In a decision which underlined that those who endure harassment need not suffer in silence, the country’s top family judge has come to the aid of social workers who received a string of ‘menacing’ emails from an irate father.
The father’s young son had been placed for adoption by a judge and his response was to mount a terrifying campaign against professionals involved in the case. He sent a series of 14 emails, asking social workers, “How do you sleep at night?” and telling them, amongst other things, “Soon your tyranny will end.”
The President of the Family Division, Sir James Munby, said that the emails had ‘a pervading tone of menace’ and included personalised attacks. They also violated court orders and plainly amounted to a contempt of court. The judge added, “This was quite plainly harassment, not just pestering, but psychological intimidation. It was deliberate…it is a bad case.”

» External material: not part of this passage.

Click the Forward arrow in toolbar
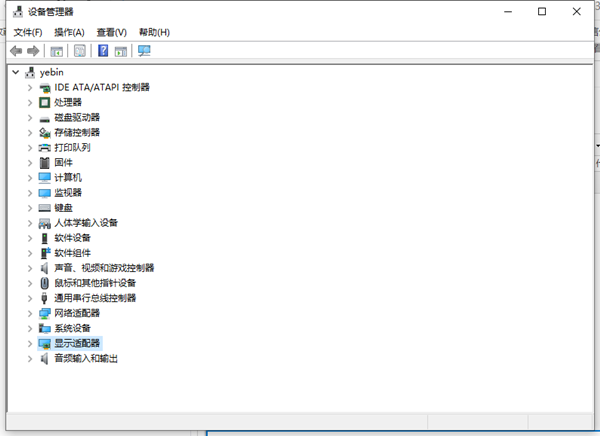click(33, 51)
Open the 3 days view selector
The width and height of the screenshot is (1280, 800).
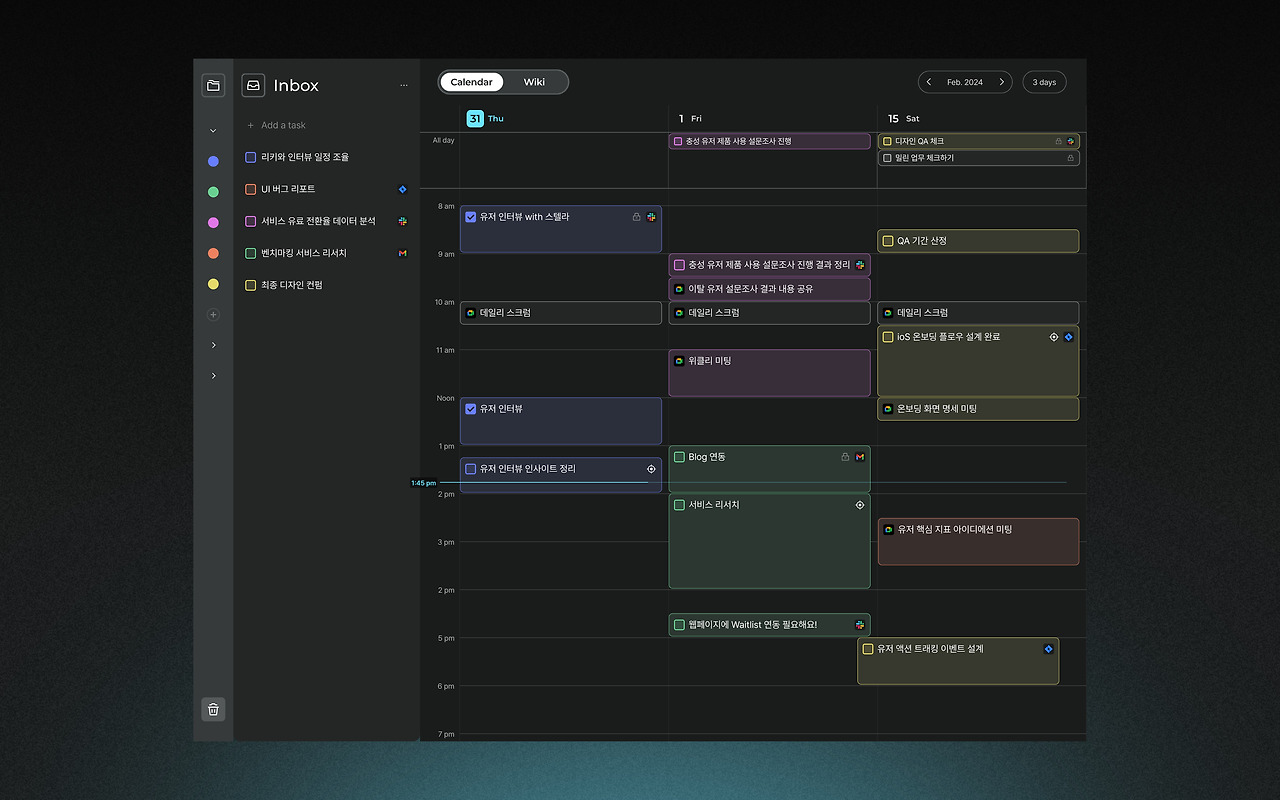(x=1044, y=81)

Whilst acknowledging that it is vital in a democratic society that the public has the right to criticise officialdom, he concluded, “There is a fundamental difference between ideas, views, opinions, comments or criticisms, however strongly or even offensively expressed, and harassment, intimidation, threats or menaces. The one is, and must be, jealously safeguarded; the other can legitimately be prevented.”
The finding of contempt meant that the father faced a maximum jail term of two years. However, the judge adjourned the case to allow further monitoring of his behaviour and to give the relevant local authority an opportunity to decide whether it would be appropriate to seek his imprisonment.